Classifying DNA methylation imbalance data in cancer risk prediction using SMOTE and Tomek link methods

Recent study shows that DNA methylation (DM) as a better biomarker and help in improving the dichotomous outcome (tumor/normal) based on several features. Over the past years, rapid advances in next-generation sequence technology had led to the timely advent of The Cancer Genome Atlas (TCGA) project which provides the most comprehensive genomic data for various kinds of Cancer. However, TCGA data is faced with the problem of class imbalance and of high data dimensionality leading to an increase in the false negative rate. In this paper, uses Synthetic Minority Oversampling Technique (SMOTE) algorithm in the pre-processing phase as a method to maintain a balanced class distribution. SMOTE is combined with the Tomek Link (T-Link) under-sampling technique for data cleaning and removing noise.

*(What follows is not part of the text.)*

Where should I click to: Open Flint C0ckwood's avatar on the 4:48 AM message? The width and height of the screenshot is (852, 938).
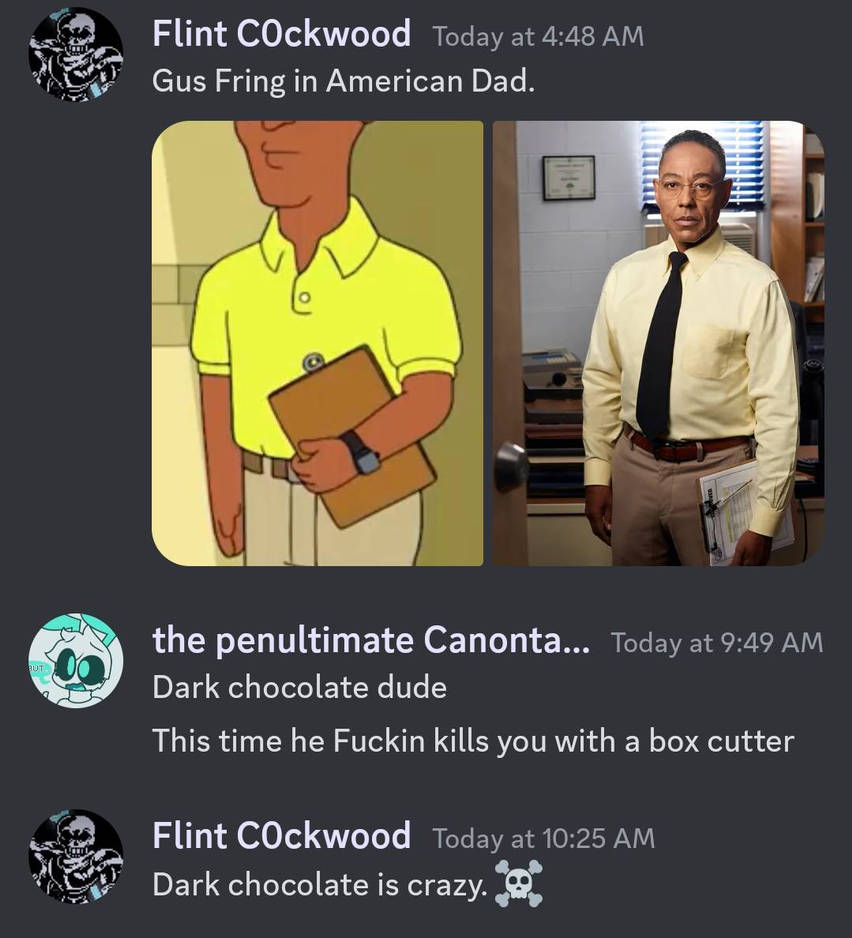coord(76,54)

To reduce the feature space of the data only those genes for which mutations have been causally implicated in cancer is considered. These are obtained through resources like Catalogue of Somatic Mutations in Cancer (COSMIC) and Clinical Interpretation of Variants in Cancer (CIViC). Classification of patient samples is then performed utilizing several machine learning algorithms of Logistic Regression, Random Forest and Gaussian Naive Bayes. Each classifier performance is evaluated using appropriate performance measures. The methodology is applied on the TCGA DNA Methylation data for 28 various cancer types, which demonstrated a superior performance in class of patient samples.